Amid riots, crashing markets, and tent-show revivals, with millions joining millenarian cults, burning possessions and seeking mountain vistas to watch the world end-while other millions demand to be instantly downloaded into alien-designed crystal paradise-did we need this, too?

One failed space mission may be happenstance. But two? Within days of each other? First, a Chinese robot probe to the asteroid belt barely gets five klicks off the pad before fizzling into the sea. Then the Pan-American one explodes.

Both were rush-jobs, aiming to quick-grab more artifacts. And hurried space missions are hazardous! But both of them? Exploding in launch phase? It takes us deep into Suspicioustan-stoking whatever paranoid theme happens to be your favorite. Especially the oldest: nation versus jealous nation. Inflamed sabotage rumors fly, recalling the volcanic fury of the Chinese public, right after the Zheng He incident. Tensions rise. Military leaves are canceled.

Adding pressure, no amount of openness will convince everyone the Americans aren’t hiding something. Somehow gaining more from the Havana Artifact than they’ve shared. Maybe even blocking others from getting artifacts of their own?

Meanwhile, intellectuals keep pondering galactic “contact” puzzles, politicians argue on as if clichés of “left-right” matter anymore, powerful connivers scheme for a kind of “stability” that only ensures death…

… and now war in space?

What will it take to wake people up?

56.

EDEN

Peng Xiang Bin let out a low moan and a stream of bubbles. He backed into a corner as the figure in the dormer-opening bent to twist through, while battle-booms and gunfire detonations rocked the sunken, royal ruins.

He’s wearing some kind of military uniform… and one of those helmets with emergency pop-out gills…

Oxygen-absorbing fronds were still unfolding out of headgear recesses while the newcomer sucked greedily at a small tube. Evidently a refugee from the renewed combat raging overhead, he wore goggles that were flooded and clearly not meant for underwater use. Bin watched as the soldier floundered. He better calm down, or he’ll overwhelm those little gills.

Also, Bin realized-I’m darkness adapted and my eye covers work. I can see him. He hasn’t seen me.

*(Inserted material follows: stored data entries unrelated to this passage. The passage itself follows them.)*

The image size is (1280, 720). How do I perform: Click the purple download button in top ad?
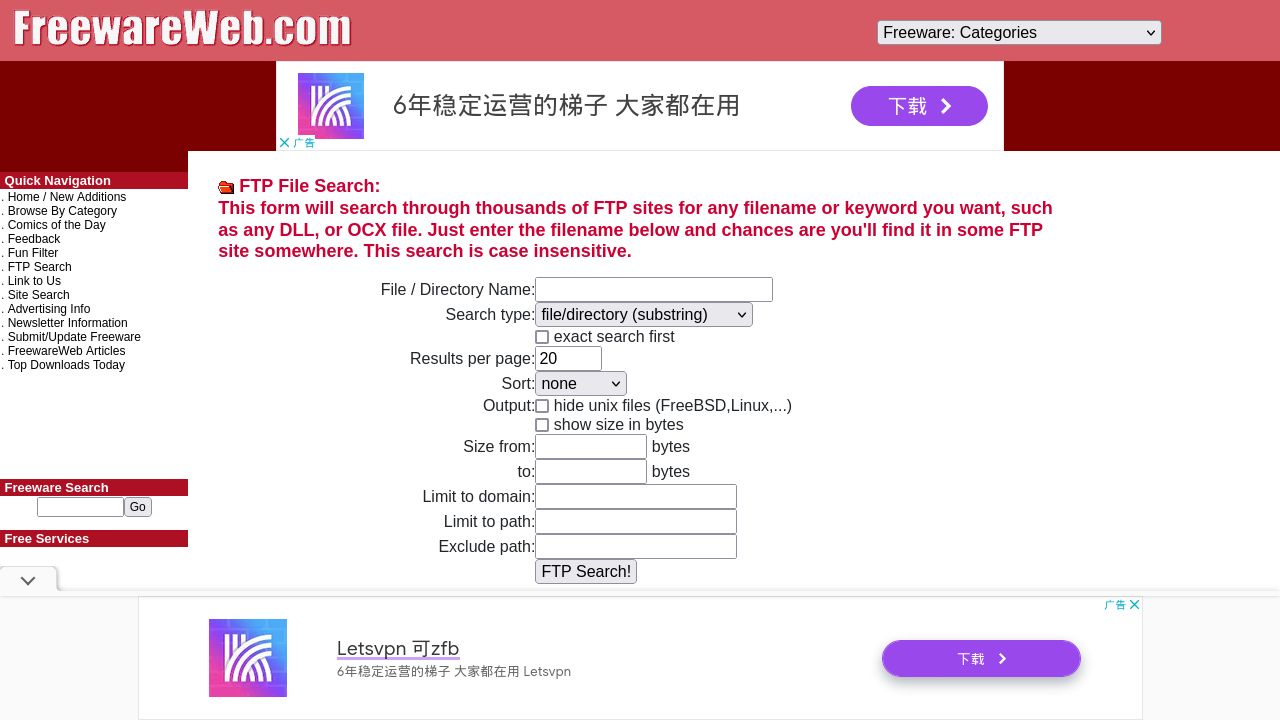[x=919, y=106]
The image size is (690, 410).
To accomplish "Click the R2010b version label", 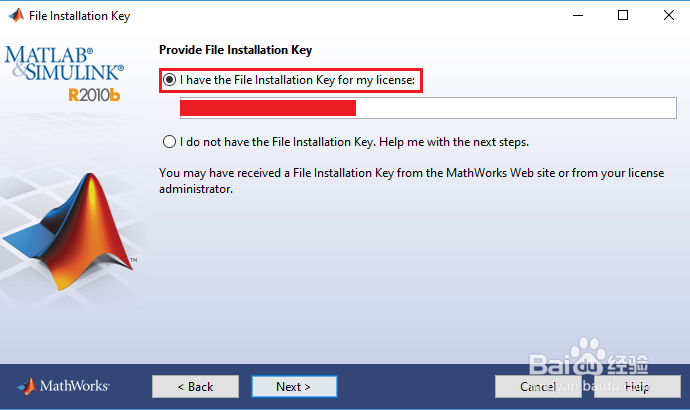I will (x=96, y=95).
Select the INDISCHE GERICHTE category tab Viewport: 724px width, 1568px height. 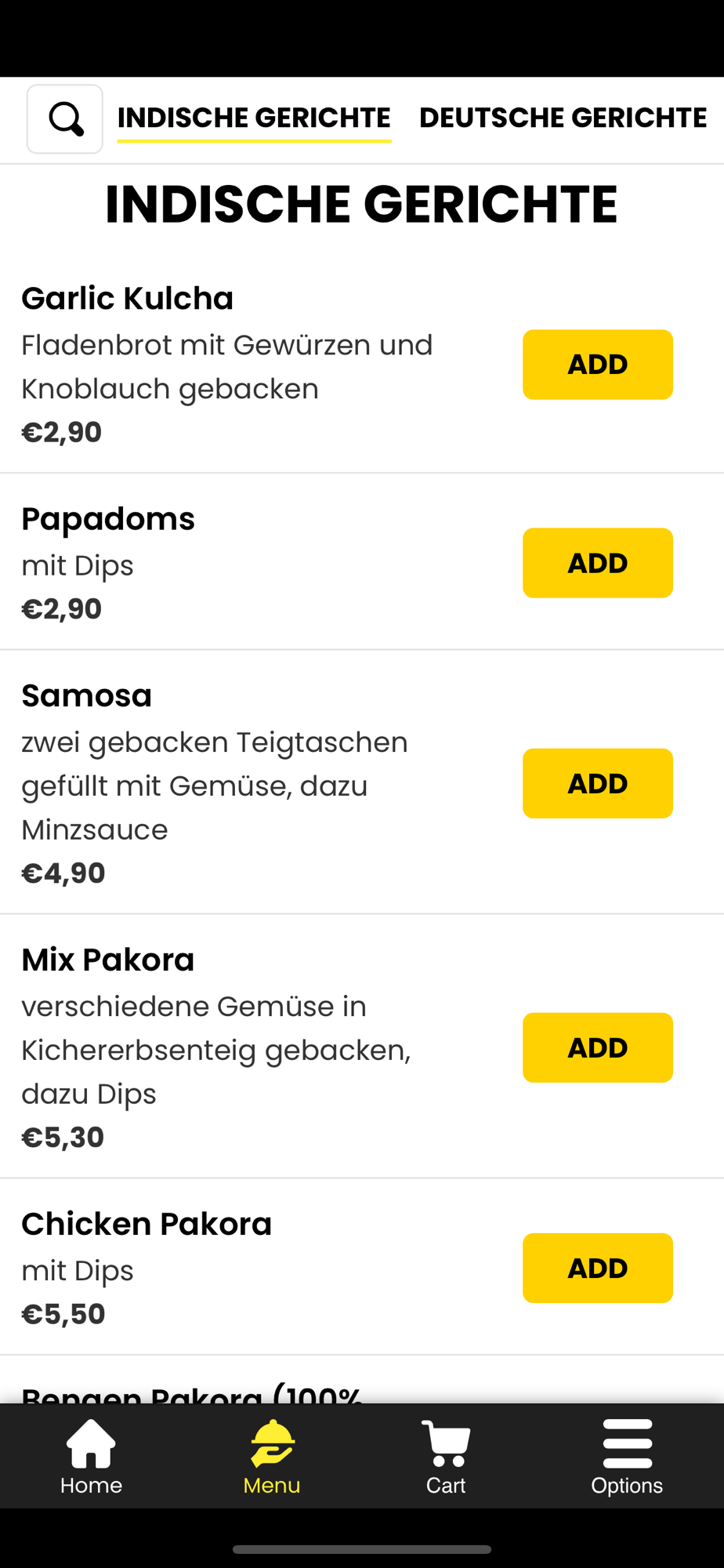tap(254, 118)
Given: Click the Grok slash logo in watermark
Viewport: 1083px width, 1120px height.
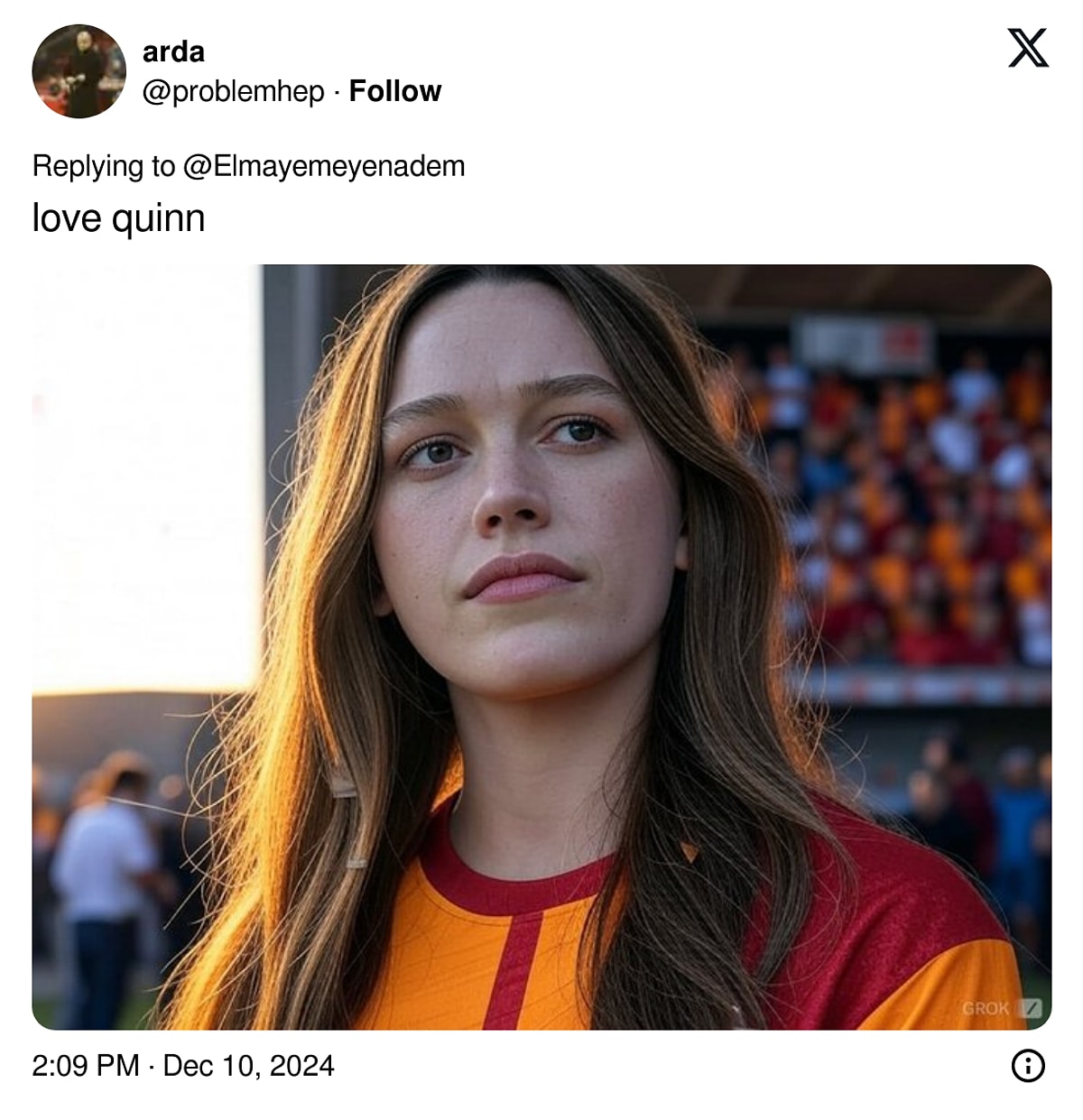Looking at the screenshot, I should click(1030, 1008).
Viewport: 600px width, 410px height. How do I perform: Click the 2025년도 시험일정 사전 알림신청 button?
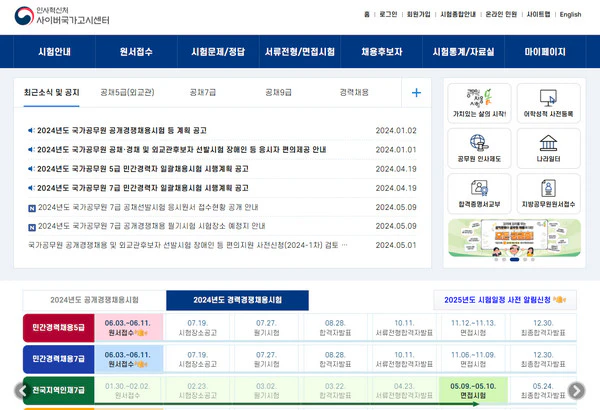pos(505,300)
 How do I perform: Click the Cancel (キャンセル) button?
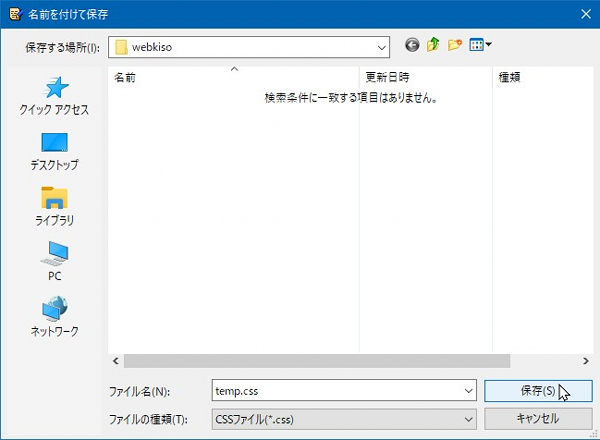click(x=537, y=419)
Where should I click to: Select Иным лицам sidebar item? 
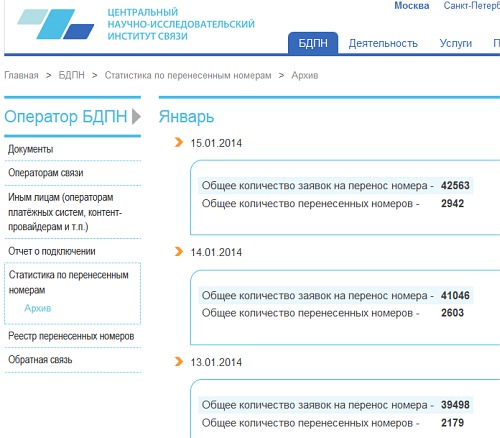pyautogui.click(x=65, y=212)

And he’s not as big as I first thought.

Those huge-looking shoulders had been inflated by air pockets, caught when the soldier jumped to sea. That false bulk was collapsing now. Bin now realized, the fellow was quite slender.

So… should I try to fight him?

The tide of battle may have turned outside. Still, Bin knew he was no warrior. Anyway, his duty was to tend the worldstone, not to risk his life for Newer Newport. Bin started edging toward the opening, lugging the satchel in short, shuffling steps, careful to avoid both broken timbers and the newcomer’s feet.